Y el Señor, ¿acaso no les había hecho promesas, si se separaban de toda alianza con las naciones? Sí, pues había dicho: “Para que seáis fuertes y comáis el bien de la tierra, y la dejéis por heredad a vuestros hijos para siempre” (v. 12).

Aliarse con las naciones era abandonar la separación hacia Él, esta santidad cuyo valor habían experimentado los compañeros de Esdras y que les había dirigido hasta este día (cap. 8:28). Esto era precisamente lo que sus antecesores no habían observado. Les habían invadido alianzas –para nosotros la mundanería–, las que se extendían cual gangrena desde los sacerdotes y los jefes del pueblo hasta la gente del vulgo. Habían olvidado que, al dejar la separación, perdían tres cosas capitales: la fuerza, el disfrute de los bienes del país de Canaán y su posesión permanente por parte de ellos y de su descendencia (v. 12).
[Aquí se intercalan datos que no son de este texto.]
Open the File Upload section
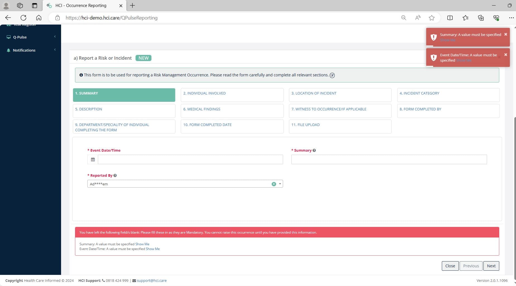Image resolution: width=516 pixels, height=286 pixels. click(339, 126)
Eso es también lo que nosotros, los cristianos, experimentamos, desdichadamente, hoy en día. ¿La fuerza? Observemos que para los compañeros de Esdras, como para nosotros, no se trataba de una fuerza exterior, pues ellos no eran más que un puñado de hombres, sino que la fuerte mano de Jehová había estado con ellos, el enemigo había sido reducido a la nada y sus emboscadas disipadas. Pero, ¿cómo podían pretender ahora las dos restantes bendiciones –el disfrute y la posesión– cuando la corrupción estaba establecida en medio del pueblo?

¿Qué, pues, había que hacer? Esdras se humilla todavía y vuelve a postrar su frente en el polvo. Recuerda con dolor el juicio de faltas pasadas, sin embargo mucho menos severo de lo que el pueblo merecía. “Tú” –añade a pesar de todo– “nos diste un remanente como este”; y si volvemos a nuestras malas obras, ¿no tendrás tú razón para consumirnos, “sin que quedara remanente ni quien escape?” (v. 13-14).

Pero, añade, henos aquí “un remanente que ha escapado, como en este día”. El testimonio es confiado ahora a unos cuantos de este segundo retorno, afligidos y arrepentidos por todos los demás, y diciendo: “Henos aquí delante de ti en nuestros delitos; porque no es posible estar en tu presencia a causa de esto” (v. 15).

¿Acaso hay en este momento una restauración posible para estos pobres escapados? Sí, se encuentra en la actitud que adoptan los que, a pesar de no haber participado en esta impureza, asumen tan completamente la responsabilidad que se identifican con aquellos que permanecen bajo el juicio de Dios. Vamos a ver que esta actitud, tomada con toda sinceridad de corazón delante de Dios, esta fundamental confesión del mal ejerció su influencia sobre los que habían pecado, para dar lugar a su restauración.